“16 Now while Paul was waiting for them at Athens, his spirit was provoked within him as he saw that the city was full of idols. 17 So he reasoned in the synagogue with the Jews and the devout persons, and in the marketplace every day with those who happened to be there. 18 Some of the Epicurean and Stoic philosophers also conversed with him. And some said, “What does this babbler wish to say?” Others said, “He seems to be a preacher of foreign divinities”—because he was preaching Jesus and the resurrection. 19 And they took him and brought him to the Areopagus, saying, “May we know what this new teaching is that you are presenting? 20 For you bring some strange things to our ears. We wish to know therefore what these things mean.” 21 Now all the Athenians and the foreigners who lived there would spend their time in nothing except telling or hearing something new.” (Acts 17:16-21 ESV)

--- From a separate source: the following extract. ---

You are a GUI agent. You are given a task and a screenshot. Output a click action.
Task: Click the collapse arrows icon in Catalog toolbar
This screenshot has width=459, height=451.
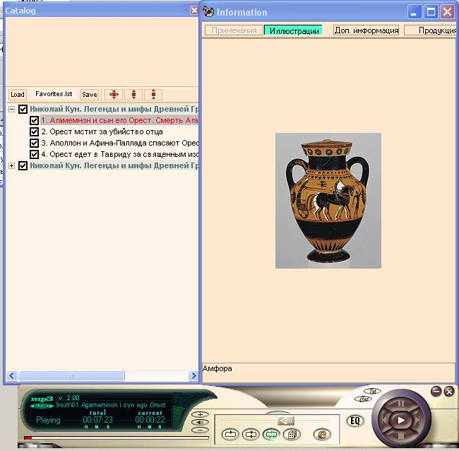pyautogui.click(x=153, y=94)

Man is forever fishing for verite, for the paradigmatic Expression of human mind, thought, affections, and activities. A potential insight occurs when one self reflects on just how affected, partisan, ricocheting, is any daily activity or output. We are entirely flying on a whim, on a slanted reality, on some cost-benefit analysis or, rarely, habitual goodness perhaps.

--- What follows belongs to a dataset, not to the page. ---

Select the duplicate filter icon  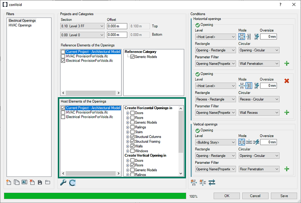tap(16, 182)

That is, “low anthropology” is a name for this theological phenomenon. It isn’t that we suddenly—by accepting Christ—become all-knowing or levelheaded, but rather that the duty to philosophize truthfully has been discharged. We have—call it fishing—arrived together in some shared Avenue called Cruciform thinking. We have seen the Cross… how a man or woman thinks dastardly, calculated thoughts alongside innocent blessed thoughts.
The existential fox-hole, then, posits this: in the foxhole there are no atheists. It isn’t that life suddenly becomes crystal clear, or not that alone, but rather that our fishing expedition has put paid to any notion or semblance of equanimity or self-reliance. The soldier in her or his existential terror, a terror so severe as to be faced rather blithely and rather calmly, all things told, knows the Need that Christ addressed: to put Value and Paid to man’s panicked realization come fishing expedition, that all thought and mentalism falls short in the name of pride or of hubris, in the name of strange fetishes and obtuse or stubborn hangups.

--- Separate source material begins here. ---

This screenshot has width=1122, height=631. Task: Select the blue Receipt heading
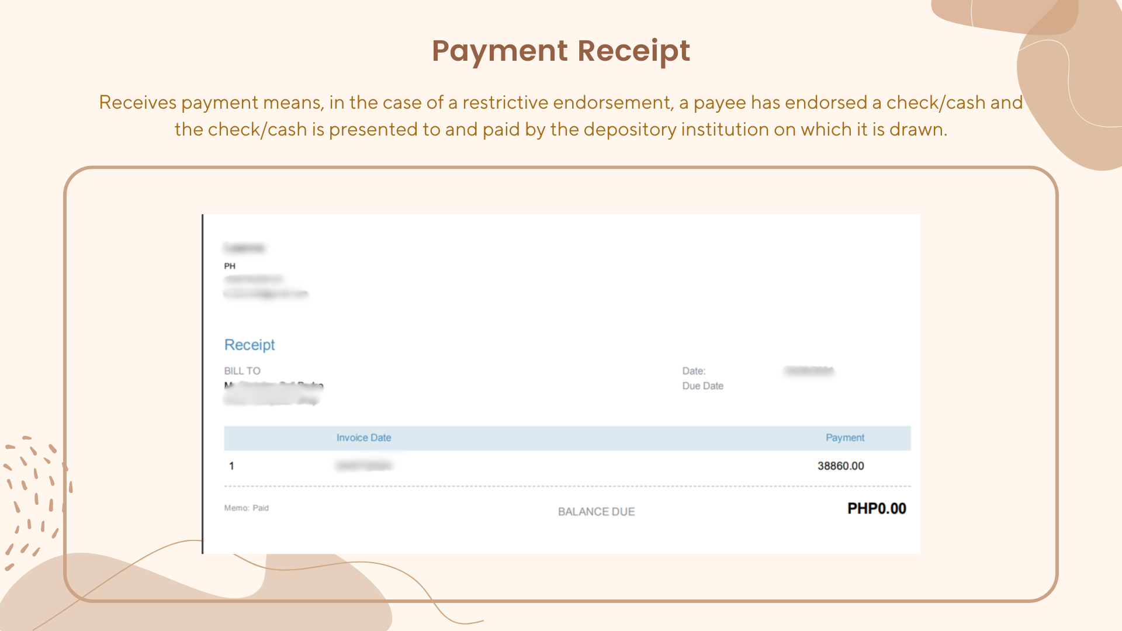[250, 345]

Because Christ came and Died for us, we have that rarely vocalized point of contact with our peer: do you really Feel it? Can we celebrate a modern day Pentecost this hour? Has the fishing trip returned and concluded: low anthroplogy, lowness around what plainly good or even-keeled thoughts do arise? By “low” is meant “humble”, “mistrusted”, “suspect”. By “anthropology” is meant Man and the study of Man. The study of his and her situation, all things told. His or her diagnosis, all things being equal.
So we do encourage that expedition most advantageous, epistemic Discovery, that ennui or glad resignation upon realizing Man’s strange paranoias and allegiances, the strange violating or intruding Thoughts that always invent themselves worse than the year before, the conversation overheard that we just wish we hadn’t heard: it will be recalled ad infinitum, for Eternity. But that glad realization: it is a neighbor but nothing more to self-annihilation, the latter the atheistic response to humble Encounter, and ours, the former, being a gushing, Blessed falling into the patient arms of Christ who Knew us.
So to our modern Pentecost! To the strange Value-Added paradigmatic Failure or the self-righteous thought. To the paradigmatic embrace of All Things, that All Things might be seen as futile, and this not for depressive conclusion but because living, breathing, blood circulating Flesh in Christ was a shoulder there, one to lean on.